Glamour y derrota
Entre suspiros y gritos de "quién fuera Enrique", la jugadora rusa lució palmito y fue arrollada en la pista por Conchita Martínez ante 10.000 espectadores


A las 18:27 horas de ayer, Anna Kournikova, con la cara brillante de maquillaje, rimmel de ojos y pintura de labios, se despojaba de su sudadera para exhibirse con Conchita Martínez ante 10.000 espectadores que casi llenaban el Príncipe Felipe. El público kournikovo saludó el destape de la rusa con "ooohs", "aaahs" y gritos de "tía buena", "maciza" y "quién fuera Enrique" (Iglesias, claro). Como Burt Reynolds ante Demi Moore en Strip Tease...
Así, Kournikova se quedó en un dos piezas Adidas sugerente, con aberturas laterales y faldita muy corta. La coleta rubia, enrollada. Los senos, bien apretados y marcados por su sujetador Berlei. A las 18:32 horas miró su reloj Omega de oro y diamantes: comenzaba el partido. "Anna viene dispuesta a jugar a cualquier cosa con nosotros", dijo el árbitro, Miguel Angel Palazón. Menos a tenis, claro...

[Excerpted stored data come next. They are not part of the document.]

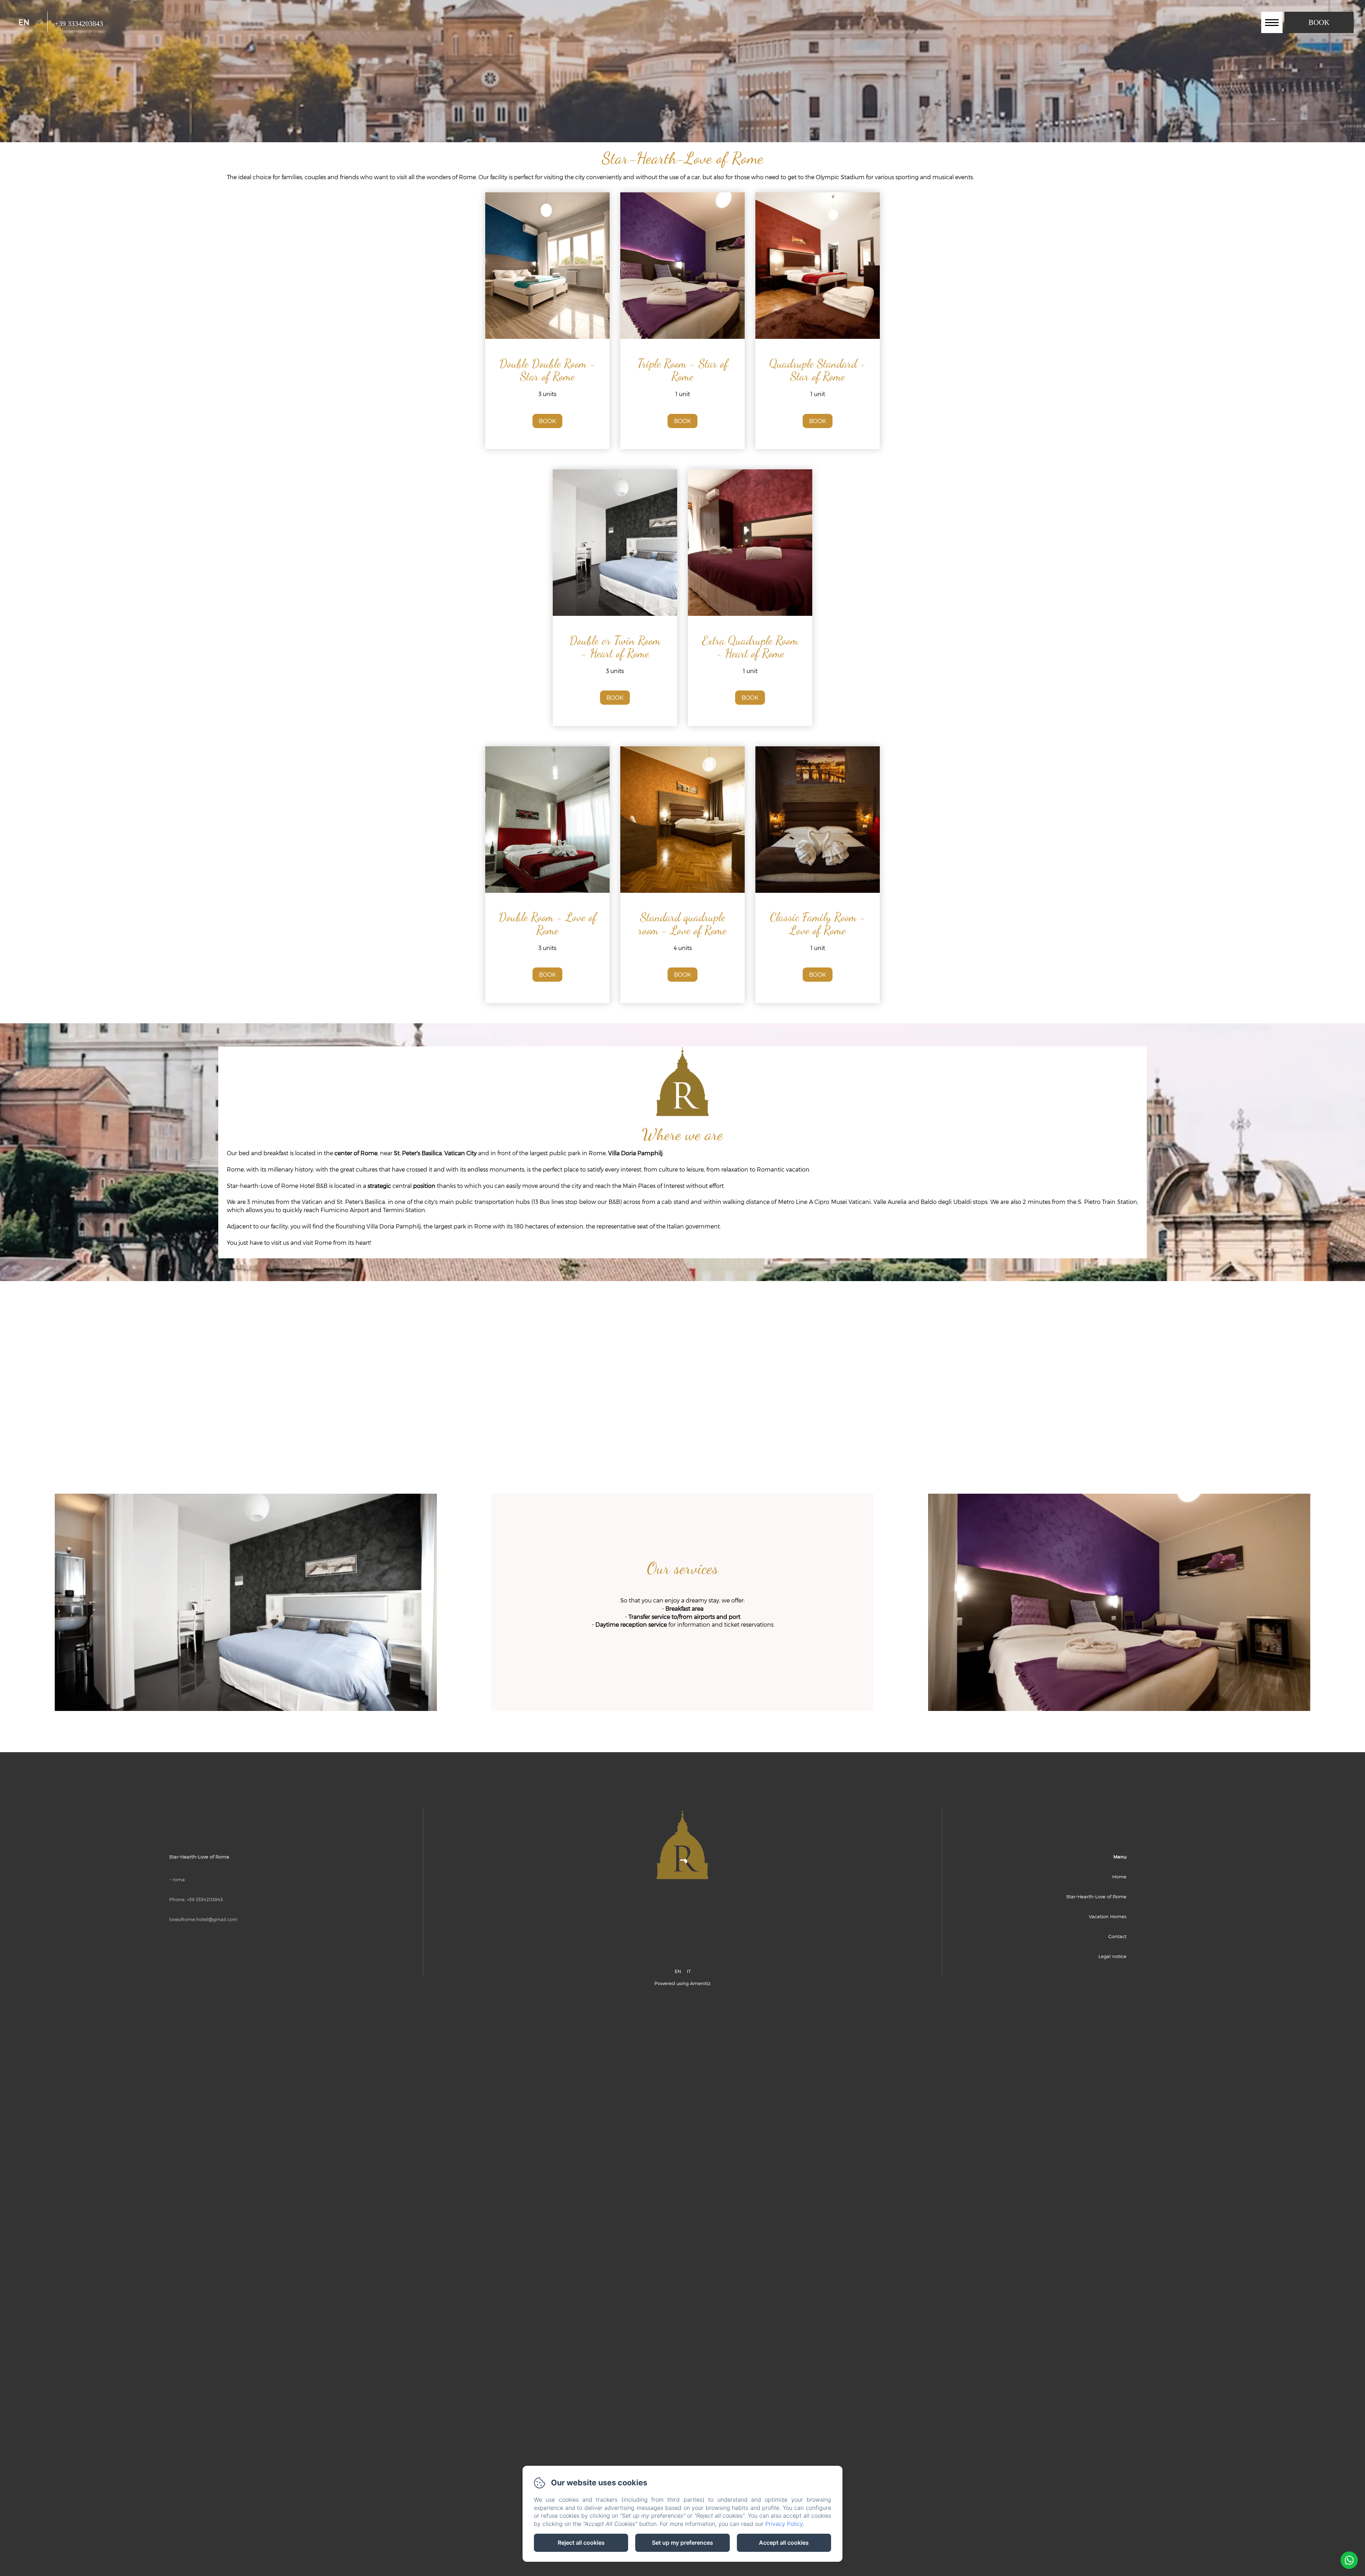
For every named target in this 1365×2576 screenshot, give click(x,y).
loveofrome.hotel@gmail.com (203, 1919)
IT (689, 1971)
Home (1119, 1876)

En sólo 17 minutos, la mano de Conchita Martínez, sin hacer excesos, mecía la cuna del partido y desmadejaba la coleta de la moscovita: 4-0. La aragonesa pensó en su rugiente público y dejó entrar en la pista a Kournikova... un poquito. Primer set, 6-3 para Conchita en 35 minutos. En el palco, Antonio Suárez (PP), primer teniente de alcalde del Ayuntamiento de Zaragoza, preguntó a los periodistas: "¿Qué ha hecho el Levante...?"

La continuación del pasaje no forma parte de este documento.